# dosbox



## Normani (Mar 24, 2015)

I am attempting to use two of my psych testing programs from the 80's. I am able to use dosbox to get them to work; however, there is a piece missing. When the program is completed, I am unable to get save it anywhere nor print it using dosprin.

Can anyone assist me? I think there is a simple solution unknown to me.


----------



## foxidrive (Oct 20, 2012)

To print - read the Dosbox docs to see if printing is emulated and how to select it.


----------



## DaveBurnett (Nov 11, 2002)

Dos box uses LOGICAL drives if I remember correctly.
One of the things you need to do in the properties dialogue is point that logical drive to a PHYSICAL location like a folder on a PHYSICAL drive.


----------



## foxidrive (Oct 20, 2012)

Dave, the program wouldn't run in dosbox if it wasn't already mounted to a folder, would it?


----------



## DaveBurnett (Nov 11, 2002)

I thought you only needed the location of the program files to be defined before a program would start.
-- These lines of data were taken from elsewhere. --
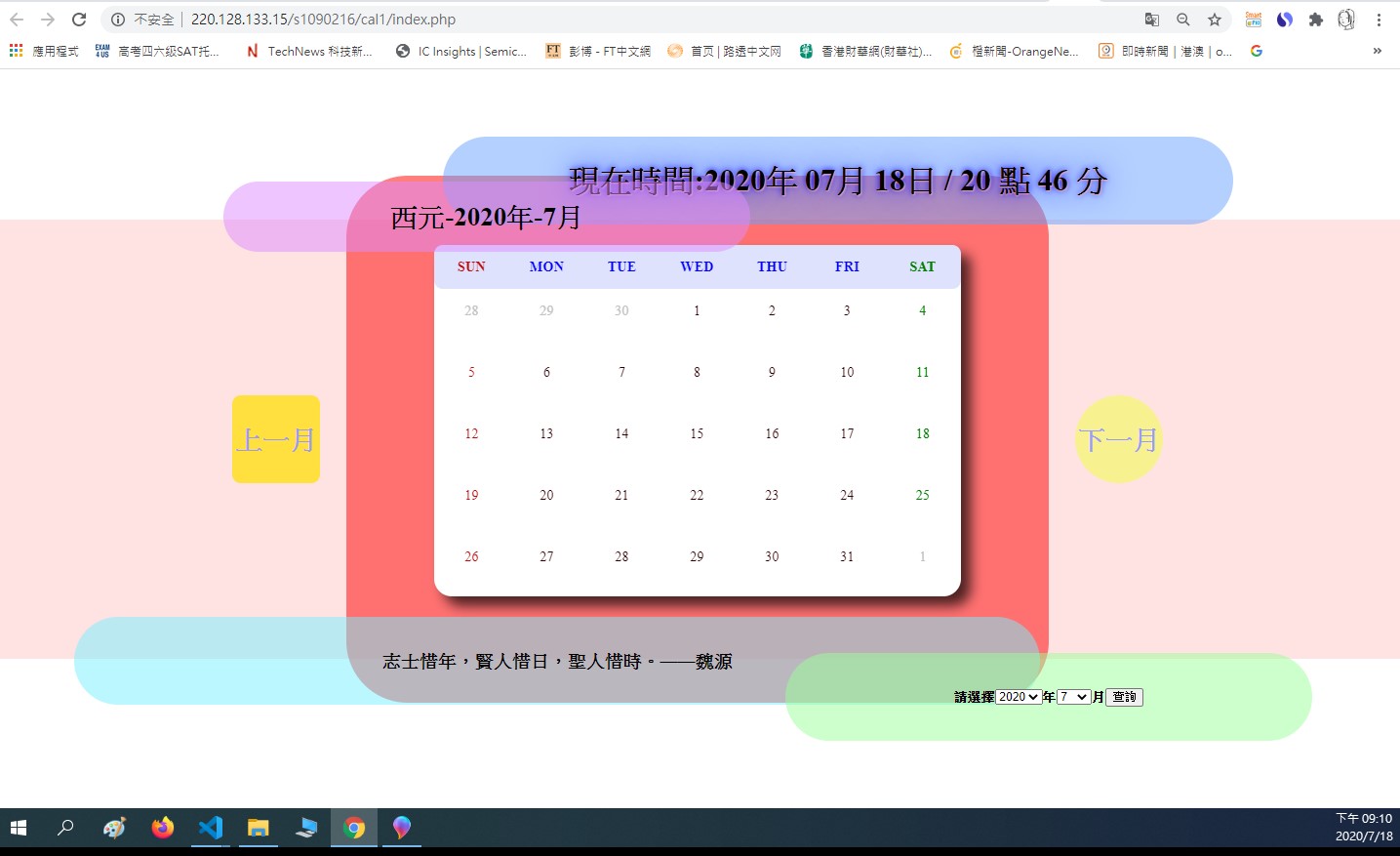Open the Google Translate icon in the address bar
This screenshot has width=1400, height=856.
(x=1152, y=20)
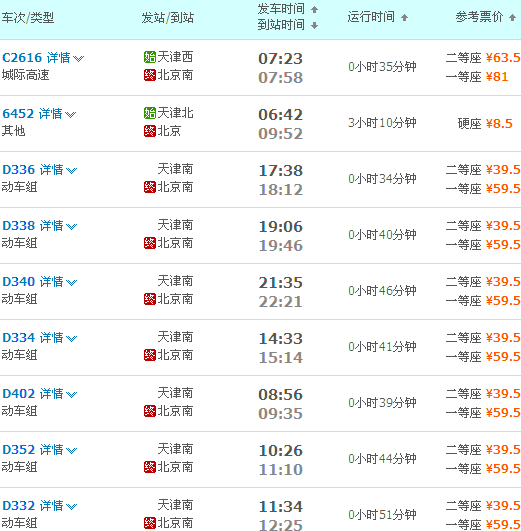Open train D338 number link
521x531 pixels.
[19, 226]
Any file locations the program itself uses could still be undefined.

I'm not a DOSBOX user so I may well be wrong.


----------



## foxidrive (Oct 20, 2012)

Dosbox is an emulator to run MSDOS programs in and Normani has said that the MSDOS program runs successfully, so it's already mounted to a folder on the hard drive.

The DOSBox 0.74 Manual.txt doesn't mention that printing is a capability of DosBox, and the DosBox wiki says

the emphasis has been on getting DOS games to run smoothly, which means that communication, networking and printer support are still in early development.


----------



## DaveBurnett (Nov 11, 2002)

Try a virtual Machine running an older DOS. or FreeDOS
You might even find a pre configured one for free using VirtualBox


----------